=== Text shown ===

Provided is an antenna aligning apparatus for near-field measurement, which can perform alignment between a measurement target antenna and a probe antenna precisely by using an antenna pattern and detecting coordinates of the least error. The antenna aligning apparatus includes: a receiving antenna, a signal dividing means, a vertical polarization port, a horizontal polarization port, a first amplitude/phase detector, a second amplitude/phase detector, a coordinate determining means for, and a position adjuster.

Description

FIELD OF THE INVENTION

The present invention relates to an antenna aligning apparatus for near-field measurement; and, more particularly, to an antenna aligning apparatus for near-field measurement which can perform alignment between a measurement target antenna and a probe antenna quickly and precisely for near-field measurement.

DESCRIPTION OF THE RELATED ART

Generally, alignment should be performed between a measurement target antenna, which will be referred to as a target antenna hereinafter, and a probe antenna to measure an antenna pattern in a near field. Any alignment error between the two antennas eventually causes an error in the near-field measurement of the antenna pattern.

The two antennas should be aligned to make their aperture planes be parallel to each other and the probe antenna is aligned to be located in the very center of the aperture plane of the target antenna. The probe antenna can be moved in the x-y plane and z axial directions and an elevation angle, an azimuth angle, and the z-axis of the target antenna can be moved by operating a driving motor.

The alignment of the two antennas is performed in the mechanical manner by using an optical tracer on the target antenna. However, this method takes a lot of cost and time.

===

**Study questions:**
1 - Output the part of the antenna alignment passage running from "Provided is an" to "a position adjuster.", word for word.
2 - According to the antenna alignment passage, what device is placed on the target antenna for conventional mechanical alignment?
The entries after this passage come from an unrelated source.

=== Dataset excerpts ===

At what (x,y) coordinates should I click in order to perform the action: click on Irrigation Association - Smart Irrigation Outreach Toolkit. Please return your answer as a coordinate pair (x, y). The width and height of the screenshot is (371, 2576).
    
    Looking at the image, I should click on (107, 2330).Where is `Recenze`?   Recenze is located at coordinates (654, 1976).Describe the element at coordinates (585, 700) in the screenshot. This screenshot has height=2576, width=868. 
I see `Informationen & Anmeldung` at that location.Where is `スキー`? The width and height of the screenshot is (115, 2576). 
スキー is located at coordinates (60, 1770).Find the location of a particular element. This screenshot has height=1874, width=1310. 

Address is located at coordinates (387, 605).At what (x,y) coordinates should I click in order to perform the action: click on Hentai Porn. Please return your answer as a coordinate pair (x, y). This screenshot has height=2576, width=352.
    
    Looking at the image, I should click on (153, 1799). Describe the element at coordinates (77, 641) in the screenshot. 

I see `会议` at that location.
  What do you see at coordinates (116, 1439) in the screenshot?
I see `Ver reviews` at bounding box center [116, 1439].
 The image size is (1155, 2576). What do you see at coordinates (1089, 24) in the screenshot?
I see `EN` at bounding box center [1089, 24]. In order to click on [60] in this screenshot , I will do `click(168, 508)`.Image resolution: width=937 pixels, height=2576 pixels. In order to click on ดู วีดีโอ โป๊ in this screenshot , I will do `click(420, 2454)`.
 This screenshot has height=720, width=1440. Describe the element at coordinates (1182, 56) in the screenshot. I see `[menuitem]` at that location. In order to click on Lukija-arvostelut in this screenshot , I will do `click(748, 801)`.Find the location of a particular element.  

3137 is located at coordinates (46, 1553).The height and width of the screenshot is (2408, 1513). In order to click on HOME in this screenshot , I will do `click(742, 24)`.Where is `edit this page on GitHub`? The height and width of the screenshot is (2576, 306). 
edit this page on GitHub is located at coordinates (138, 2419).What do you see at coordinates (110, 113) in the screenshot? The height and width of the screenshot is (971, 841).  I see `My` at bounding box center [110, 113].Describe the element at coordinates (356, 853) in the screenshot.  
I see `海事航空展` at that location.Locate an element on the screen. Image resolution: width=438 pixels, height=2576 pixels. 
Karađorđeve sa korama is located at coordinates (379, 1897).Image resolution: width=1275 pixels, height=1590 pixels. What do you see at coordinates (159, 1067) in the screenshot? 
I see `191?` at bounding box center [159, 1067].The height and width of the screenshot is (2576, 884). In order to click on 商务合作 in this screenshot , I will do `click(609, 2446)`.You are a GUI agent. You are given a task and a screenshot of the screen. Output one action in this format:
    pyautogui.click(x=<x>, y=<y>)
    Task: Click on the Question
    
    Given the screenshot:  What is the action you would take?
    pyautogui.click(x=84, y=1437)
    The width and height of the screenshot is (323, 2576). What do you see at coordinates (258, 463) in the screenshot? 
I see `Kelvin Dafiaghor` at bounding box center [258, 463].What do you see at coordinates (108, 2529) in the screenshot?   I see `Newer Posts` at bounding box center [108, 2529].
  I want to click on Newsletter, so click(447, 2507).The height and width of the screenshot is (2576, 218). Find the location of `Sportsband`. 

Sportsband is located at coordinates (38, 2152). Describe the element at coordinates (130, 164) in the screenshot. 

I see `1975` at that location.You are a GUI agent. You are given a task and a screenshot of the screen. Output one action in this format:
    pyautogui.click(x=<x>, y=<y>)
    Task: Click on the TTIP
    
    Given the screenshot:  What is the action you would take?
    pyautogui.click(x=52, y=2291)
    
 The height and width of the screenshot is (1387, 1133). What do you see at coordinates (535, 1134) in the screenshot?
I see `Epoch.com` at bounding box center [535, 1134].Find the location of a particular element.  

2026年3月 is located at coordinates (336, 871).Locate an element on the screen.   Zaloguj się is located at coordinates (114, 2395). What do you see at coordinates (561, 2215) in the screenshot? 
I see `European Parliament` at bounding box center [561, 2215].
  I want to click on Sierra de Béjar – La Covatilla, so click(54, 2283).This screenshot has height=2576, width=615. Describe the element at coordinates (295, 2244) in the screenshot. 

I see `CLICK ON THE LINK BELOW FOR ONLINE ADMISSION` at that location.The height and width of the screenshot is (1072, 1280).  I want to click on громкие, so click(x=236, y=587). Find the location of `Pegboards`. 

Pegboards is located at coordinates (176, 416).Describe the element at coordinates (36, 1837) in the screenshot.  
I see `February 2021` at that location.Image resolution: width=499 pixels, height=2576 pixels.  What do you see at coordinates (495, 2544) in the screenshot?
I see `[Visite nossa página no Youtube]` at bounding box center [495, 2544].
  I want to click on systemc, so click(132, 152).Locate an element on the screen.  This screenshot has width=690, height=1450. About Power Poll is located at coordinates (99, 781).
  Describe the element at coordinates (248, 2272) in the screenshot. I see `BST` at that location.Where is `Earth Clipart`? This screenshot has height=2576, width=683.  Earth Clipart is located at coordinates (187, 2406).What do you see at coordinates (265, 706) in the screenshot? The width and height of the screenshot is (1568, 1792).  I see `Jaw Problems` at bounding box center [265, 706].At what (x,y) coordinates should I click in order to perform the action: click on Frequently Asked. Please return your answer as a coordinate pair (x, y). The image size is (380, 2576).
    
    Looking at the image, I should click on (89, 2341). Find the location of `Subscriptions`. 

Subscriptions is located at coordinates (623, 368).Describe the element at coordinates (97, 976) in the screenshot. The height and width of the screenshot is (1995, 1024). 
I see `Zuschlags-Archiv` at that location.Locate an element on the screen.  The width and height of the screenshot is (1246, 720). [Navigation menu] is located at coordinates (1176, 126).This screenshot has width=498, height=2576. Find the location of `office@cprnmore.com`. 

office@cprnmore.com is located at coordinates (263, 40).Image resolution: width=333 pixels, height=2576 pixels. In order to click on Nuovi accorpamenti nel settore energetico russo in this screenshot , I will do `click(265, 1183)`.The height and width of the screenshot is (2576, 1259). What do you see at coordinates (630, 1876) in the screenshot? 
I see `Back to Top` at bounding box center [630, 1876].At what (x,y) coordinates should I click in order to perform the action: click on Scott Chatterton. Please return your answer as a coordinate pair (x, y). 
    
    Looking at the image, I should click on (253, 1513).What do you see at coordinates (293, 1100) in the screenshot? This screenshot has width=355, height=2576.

===

**Answers per task:**
1 -
Provided is an antenna aligning apparatus for near-field measurement, which can perform alignment between a measurement target antenna and a probe antenna precisely by using an antenna pattern and detecting coordinates of the least error. The antenna aligning apparatus includes: a receiving antenna, a signal dividing means, a vertical polarization port, a horizontal polarization port, a first amplitude/phase detector, a second amplitude/phase detector, a coordinate determining means for, and a position adjuster.

2 - An optical tracer.